Passage shown:
»»
I guess it's easier in countries with some kind of address register. Denmark doesn't police it with physical police, just through the address register: you have an official principle residence, and can only list one. So by definition any other property you own is not owner-occupied. (At least in the cities, I think second homes outside the cities are handled differently.)
You can get away with some cheating there, e.g. a couple who live together can claim to be living separately and rent the second one out under the table, or someone who lives with their parents can be dabbling in under-the-table real estate with an investment property they don't really live in. But it at least keeps it to that kind of small-scale thing; the couple can pretend to owner-occupy two properties when they really live in one, but they can't do it with five.
> Alternatively, repealing Prop 13, so that property taxes rise with the value. Or increasing property taxes as you get more homes. Both of these would decrease housing prices significantly.
More significantly, they would mean that the increased demand for property driving prices would also result in increased public resources to deal with the issues produced.
Thanks to technology, the supply of land is not really the constraint on housing supply in most of San Francisco, and especially not in most of the Bay Area.
> At the extreme, these things can hold a lot of people without too much land:
They can hold a lot of people without too much land, but they don't reduce the land requirements for transporting goods and supplies to and waste products away from those people.
Sure, you can hold a lot more people in San Francisco if you fill the city with high-rises, but that's not going to, e.g., suddenly give the city a greater supply of water to support that population, or a greater ability to handle the solid waste produced by that population.
Cities are greener than suburbs by and large, so actually putting more people in cities that otherwise would have lived in a burb is a win for the environment.
Yes, it is, especially when you consider utilities. Average house in the burbs has some lawn or shrubs or something that uses water, and it's not like well water is ultimately 'free' - it comes from somewhere. Also, it means less land developed, less extensive electrical and water distribution systems, and so on.
They also do best in areas where there is a large amount of bedrock close to the surface. NYC is geologically blessed in this regard. The Bay Area has far less geologically stable ground to build on, and a lot of what there is makes up our gorgeous parks and nature preserves.
««
Stored entries
»»
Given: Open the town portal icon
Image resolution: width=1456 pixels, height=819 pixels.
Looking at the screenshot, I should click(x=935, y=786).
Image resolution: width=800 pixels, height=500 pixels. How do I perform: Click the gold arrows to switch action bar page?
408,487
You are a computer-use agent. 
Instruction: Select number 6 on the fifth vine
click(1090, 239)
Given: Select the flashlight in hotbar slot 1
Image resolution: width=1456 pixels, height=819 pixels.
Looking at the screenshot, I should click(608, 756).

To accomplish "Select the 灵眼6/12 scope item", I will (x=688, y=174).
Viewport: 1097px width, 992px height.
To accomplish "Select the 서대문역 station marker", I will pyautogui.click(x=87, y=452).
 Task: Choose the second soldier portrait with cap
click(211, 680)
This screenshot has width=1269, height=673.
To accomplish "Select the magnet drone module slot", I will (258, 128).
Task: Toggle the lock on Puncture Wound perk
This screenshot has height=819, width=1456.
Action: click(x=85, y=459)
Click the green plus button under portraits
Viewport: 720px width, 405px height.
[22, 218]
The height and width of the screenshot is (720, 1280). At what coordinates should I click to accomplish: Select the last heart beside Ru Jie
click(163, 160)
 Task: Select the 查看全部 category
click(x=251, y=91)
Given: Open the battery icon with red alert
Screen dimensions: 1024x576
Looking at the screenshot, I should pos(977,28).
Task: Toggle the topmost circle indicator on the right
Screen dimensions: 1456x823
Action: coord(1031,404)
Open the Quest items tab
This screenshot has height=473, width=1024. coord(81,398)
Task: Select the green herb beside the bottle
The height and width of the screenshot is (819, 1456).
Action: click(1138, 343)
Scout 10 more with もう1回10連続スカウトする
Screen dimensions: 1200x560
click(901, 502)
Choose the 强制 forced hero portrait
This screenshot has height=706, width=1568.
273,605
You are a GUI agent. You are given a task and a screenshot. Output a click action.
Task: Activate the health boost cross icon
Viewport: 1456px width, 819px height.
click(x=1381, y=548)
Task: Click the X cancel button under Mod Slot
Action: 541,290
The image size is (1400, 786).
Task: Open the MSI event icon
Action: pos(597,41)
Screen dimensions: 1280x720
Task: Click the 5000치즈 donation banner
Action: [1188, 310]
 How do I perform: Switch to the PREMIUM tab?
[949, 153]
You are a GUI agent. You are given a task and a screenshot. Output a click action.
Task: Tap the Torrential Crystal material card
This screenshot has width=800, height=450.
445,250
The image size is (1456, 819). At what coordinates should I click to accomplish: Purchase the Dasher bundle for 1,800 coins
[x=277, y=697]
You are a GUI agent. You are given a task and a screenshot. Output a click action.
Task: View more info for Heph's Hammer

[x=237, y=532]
««
Your goal: Decide whether each statement below agrees with the housing discussion, answering yes or no and quoting the words that settle it: (a) Under the Danish address register, any other property a person owns is by definition not owner-occupied. (b) The supply of land is the main constraint on housing supply in most of San Francisco. (c) Cities are generally greener than suburbs.

Answer below:
(a) Yes: "So by definition any other property you own is not owner-occupied."
(b) No: "the supply of land is not really the constraint on housing supply in most of San Francisco"
(c) Yes: "Cities are greener than suburbs by and large"